In the third and final part of just-food’s briefing on the globalisation of food retail, Glynn Davis focuses on two retailers at the forefront of international expansion – Tesco and Wal-Mart Stores.


The first stop on UK Prime Minister David Cameron’s trade trip China in November was at a Tesco Happy Valley store in Beijing. Its place at the top of Cameron’s itinerary not only shows how important retail is to UK plc but probably also how vital China is to Tesco.

China is just one part of Tesco’s growing international operations, regarded by the UK’s largest retailer as vital to its future. This was perhaps evidenced by the title of a presentation new Tesco CEO Philip Clarke gave in November (when he was still the head of the UK retailer’s international operations), to City analysts on a trip to South Korea and China – ‘International – an increasingly important engine for growth’.

The view of Andrew Seth, former chairman of Lever Brothers UK and author of Supermarket Wars, is that Tesco is arguably no longer a UK company. “It’s just the funding vehicle for its overseas expansion. The future for Tesco is not about maintaining its 30% share in UK food. It’s about new markets.”

The facts at present are: Tesco derives 31% of sales and 22% of group profits from outside the UK compared with 10% and 5% respectively ten years ago; more than half of its profit growth in the first half of the 2010/11 financial year came from Asia and Europe; and 65% of selling space is overseas.

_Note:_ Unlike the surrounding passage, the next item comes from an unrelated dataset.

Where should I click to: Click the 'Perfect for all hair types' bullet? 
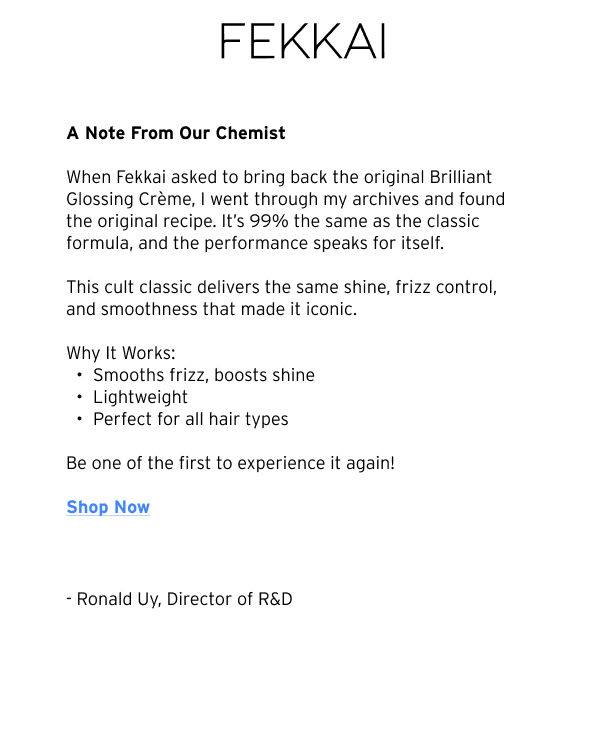coord(191,419)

Among the countries in which it now trades are Poland, Turkey, Malaysia, South Korea, Thailand, Hungary and Japan. What has helped make Tesco one of the main global players is its much-vaunted creation of a model that it has been able to roll out around the globe. Dubbed ‘Tesco in a Box’, it consists of a fully exportable basic skill set that was developed by Clarke in his former role as international director.

This back-end infrastructure was combined with a willingness to take onboard local preferences, cultures and methods of working rather than imposing a rigid ethos from Tesco’s headquarters in Cheshunt.

The company has also successfully aligned this with its multi-format proposition where it can choose a store type from the smallest convenience outlet to the biggest hypermarket – depending on the demands of each local market and the property’s location.

Bryan Roberts, director of retail insights at Kantar Retail, says this has been a powerful driver of its globalisation and he predicts there is more to come. “This has always been Tesco’s strength and it has used this successfully across Asia and Central Europe, and now it is developing its non-food offer and higher margin convenience. And then it can look at bolting on e-commerce in each country.”


Such is the scale of Wal-Mart that the only way to achieve the rates of growth its investors demand is to enter new, large, developing markets as only they offer the US retail giant the opportunity to expand sufficiently quickly.

This is why international growth is the key to its future growth, according to Wal-Mart CEO Mike Duke.

Capital expenditure for the overseas business is being increased 13% over 2011 whereas for the home market it will remain flat. The plan is to add up to 24 million square feet next year.

Doug McMillon, president and CEO of Wal-Mart’s international arm, has stated that the target for a good chunk of this money will be emerging markets. “Our capital investment for next year will drive new store growth with particular emphasis on China, Brazil and Mexico. We will continue to evaluate acquisitions to enter priority markets and to build scale in existing markets.”

Such thinking undoubtedly underpinned Wal-Mart’s bid for a majority stake in South Africa-based Massmart in November, which, if successful, will help the US retailer take overseas revenues beyond the current 25% of total group sales.

Current big contributors to its overseas revenues are Canada, Latin America, Europe (in the form of the UK’s Asda), and Mexico, with the latter “unbelievably successful”, according to Roberts. Wal-Mart’s Mexican business, Roberts says, is now informing the rest of the retailer’s international business and, in the last year, Wal-Mart’s Central American division has been absorbed into the Mexican arm.

Despite the success of Wal-Mart in expanding overseas it has still faced great challenges. Wal-Mart abandonned Germany in 2006 and it continues to grapple with its operations in Japan. It also faces a tough integration project in Brazil where it effectively runs three separate businesses (acquired through acquisitions) that will need to be combined at some point.

Roberts suggests Wal-Mart’s overseas strategy is of the “carrot and stick” type because the company still makes higher returns on its capital from simply opening up more Supercenters in the US market but, in order to expand at the required aggressive rate and secure the longer-term future of the group, he says Wal-Mart is “wedded” to international growth.